文章:

金融控制与贷款准备金政策工具的选择


 

 要:金融控制在经济市场化和金融自由化的进程中至关重要,国家在实施金融控制的过程中需要选择切实可行并有效的战略工具。由美国次贷危机引发的金融大危机昭示着选择金融控制工具的重要性。虽然中国央行选择以法定存款准备金政策和官定利率政策等政策工具进行调控操作但仍属金融抑制的范畴。因此,主张选择贷款准备金政策作为推进中国经济市场化和金融自由化进程的金融控制工具。但在目前,存款准备金和贷款准备金政策可共存。
关键词:金融控制;贷款准备金;存款准备金;货币政策
 
  
一、金融控制与贷款准备金政策的提出
自20世纪90年代以来,随着银行业国际化的蓬勃发展,西方主要发达国家纷纷出台“开放式金融保护主义”政策,加强了国家的金融控制,藉此维护本国的金融稳定与安全,其中以美国最为典型。1991年,美国国会通过了《外国银行监管加强法》和《改善联邦存款保险公司法》,开始全面收紧对外国银行的管制,不仅外国银行进入美国市场的标准大幅提高,甚至进入美国后的业务也受到了严格的限制;同时,对证券和保险业制定了类似的法规。美国之所以要实施金融控制,核心目的之一就是要通过金融控制来确保政府拥有充足的财政收入,其中美元发行收益就是政府实施金融控制政策所能够获得的最重要的可支配收入。近年的全球流动性过剩正是美国政府执意追求发行美元获取巨额铸币税的结果。20世纪中后期拉美各国的外债危机和经济危机、俄罗斯持续的金融混乱以及东南亚金融危机,都是因为国家过分采用了“华盛顿共识”倡导的新经济自由主义激进模式而忽视了金融控制,从而造成了灾难性后果。这充分说明了经济市场化进程中金融控制的必要性。因此,随着逐步深入的市场化改革、银行业对外的全面开放,中国在经济转轨和自由化的过程中,为了维护金融安全,适当的进行金融控制是必不可少的。但是,政府主导下的中国经济市场化渐进改革进程中的金融控制,其代价是国有银行实际承担了其中累积和叠加的金融风险,这突出地反映在“低资本充足率和高不良资产比率”。中国近年的出现的外汇占款增加、金融机构存差过大、M2/GDP过高等流动性过剩的根本原因正是中国政府实施金融控制的结果。在很大程度上,外汇占款增加、金融机构存差过大、M2/GDP过高等流动性过剩更像是一种表相,其背后实质是政府实施金融控制战略在金融机构资产负债表和金融指标上的反映。中国政府实施金融控制的目的也是要以此来确保政府在经济转轨期拥有充足的财政收入与支付能力。李斌(2006)[1]研究表明,存差扩大与中国M2/GDP快速上升这两种现象的实质都与金融控制有密切关系。

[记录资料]
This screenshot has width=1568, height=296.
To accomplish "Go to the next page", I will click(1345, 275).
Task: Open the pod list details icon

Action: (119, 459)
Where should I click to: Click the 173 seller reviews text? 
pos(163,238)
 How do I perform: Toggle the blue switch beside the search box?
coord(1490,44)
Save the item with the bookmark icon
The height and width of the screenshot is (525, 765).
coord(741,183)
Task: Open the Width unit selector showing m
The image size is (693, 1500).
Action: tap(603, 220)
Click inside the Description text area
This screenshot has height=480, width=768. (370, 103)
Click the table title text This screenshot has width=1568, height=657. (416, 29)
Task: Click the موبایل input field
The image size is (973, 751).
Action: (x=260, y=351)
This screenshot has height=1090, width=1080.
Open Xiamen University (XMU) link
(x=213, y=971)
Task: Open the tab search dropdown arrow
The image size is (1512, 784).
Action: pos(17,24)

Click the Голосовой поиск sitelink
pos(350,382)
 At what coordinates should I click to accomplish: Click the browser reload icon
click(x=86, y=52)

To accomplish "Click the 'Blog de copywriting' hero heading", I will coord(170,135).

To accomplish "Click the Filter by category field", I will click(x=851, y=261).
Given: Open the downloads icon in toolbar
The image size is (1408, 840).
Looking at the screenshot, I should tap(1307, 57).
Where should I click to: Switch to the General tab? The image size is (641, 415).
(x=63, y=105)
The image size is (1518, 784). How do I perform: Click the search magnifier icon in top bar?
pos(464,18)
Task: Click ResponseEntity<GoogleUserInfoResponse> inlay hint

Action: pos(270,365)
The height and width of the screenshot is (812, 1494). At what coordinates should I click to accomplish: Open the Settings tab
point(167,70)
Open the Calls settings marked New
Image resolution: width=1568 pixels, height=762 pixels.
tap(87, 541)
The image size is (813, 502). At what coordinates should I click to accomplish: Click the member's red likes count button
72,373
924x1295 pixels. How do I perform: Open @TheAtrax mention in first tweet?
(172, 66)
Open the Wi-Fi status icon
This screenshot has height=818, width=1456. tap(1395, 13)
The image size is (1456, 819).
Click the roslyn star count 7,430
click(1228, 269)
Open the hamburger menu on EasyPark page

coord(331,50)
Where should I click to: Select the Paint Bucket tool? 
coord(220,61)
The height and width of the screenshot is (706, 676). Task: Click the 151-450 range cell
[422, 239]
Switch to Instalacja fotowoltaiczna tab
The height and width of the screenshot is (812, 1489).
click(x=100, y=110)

任务:
[1] 根据这篇关于金融控制的文章,拉美各国、俄罗斯及东南亚出现危机与混乱的原因是什么?请用一至三句话说明。
[2] 请列出这篇关于金融控制的文章所标注的全部关键词。
[3] 请判断以下说法是否与这篇关于金融控制的文章相符,逐项回答"是"或"否",并引用文章中的原句作为依据:
(a) 1991年美国国会通过了《外国银行监管加强法》。
(b) 文章主张以存款准备金政策作为推进中国经济市场化和金融自由化进程的金融控制工具。
(c) 中国金融控制的代价由国有银行实际承担。

完整答案:
[1] 这些国家过分采用了"华盛顿共识"倡导的新经济自由主义激进模式,而忽视了金融控制,因此造成了灾难性后果。

[2] 金融控制;贷款准备金;存款准备金;货币政策

[3]
(a) 是。依据:"1991年,美国国会通过了《外国银行监管加强法》和《改善联邦存款保险公司法》"
(b) 否。依据:"主张选择贷款准备金政策作为推进中国经济市场化和金融自由化进程的金融控制工具"
(c) 是。依据:"其代价是国有银行实际承担了其中累积和叠加的金融风险"